Guest star author: Kevin Lawton, Lead developer of Bochs.
VMs live migration, VMotion in VMware parlance, is a key technology underlying a number of useful features. For example, VMware’s DRS and DPM features use migration to perform load balancing and power management respectively. These are in essence high level forms of scheduling, though with much coarser granularity of time at which an operating system schedules.
Given a migration within the same storage and networking domains, there is still a considerable amount of VM memory which has to be transferred between source and destination servers, through a finite amount of networking bandwidth. On a 1GbE network for example, a VM with 2GB of RAM might have a best-case migration time on the order of 20 seconds. Or on a 10GbE network, the same VM might have a best-case migration time on the order of 2 seconds.

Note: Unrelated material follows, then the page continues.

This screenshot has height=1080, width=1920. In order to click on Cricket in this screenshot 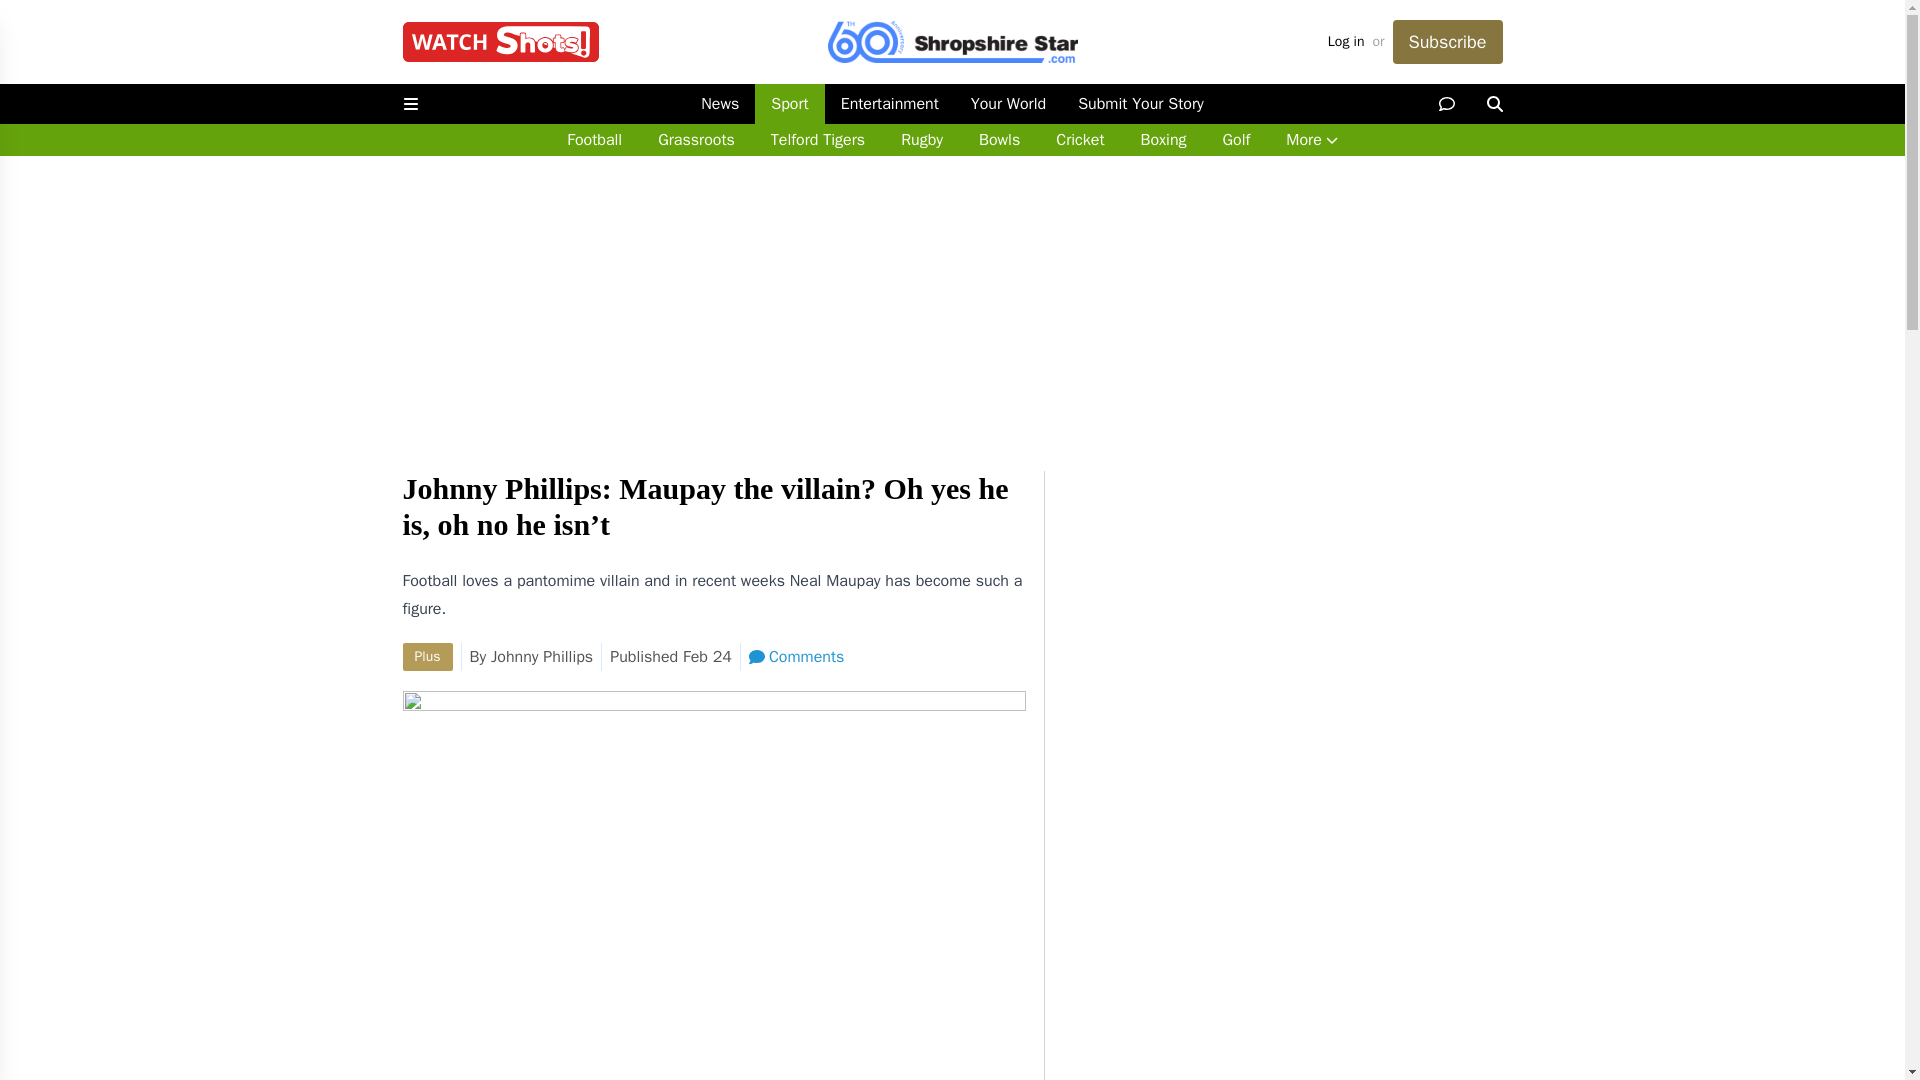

In some cases, live migration takes minutes to complete.
Using relatively slow VM migration as a mechanism for scheduling, has a number of risks and short-comings, which leave its full potential untapped.
This is necessarily true, because the time within which workloads can ebb and flow (and spike) is much quicker than the response time available to the scheduler to re-schedule VMs on other servers. As a result, the scheduler has to be ultra-conservative, otherwise it may break SLAs and/or create troublesome load-based hot-spots. By contrast, if the scheduler could expect near instantaneous VM migrations, it could perform much higher fidelity load-balancing or much more efficient power management (packing VMs onto absolutely the fewest number of powered-on servers). Thus, as live VM migration times decrease, the less conservatism is needed, and the greater the amount of potential performance and power savings can be wrung out of existing resources.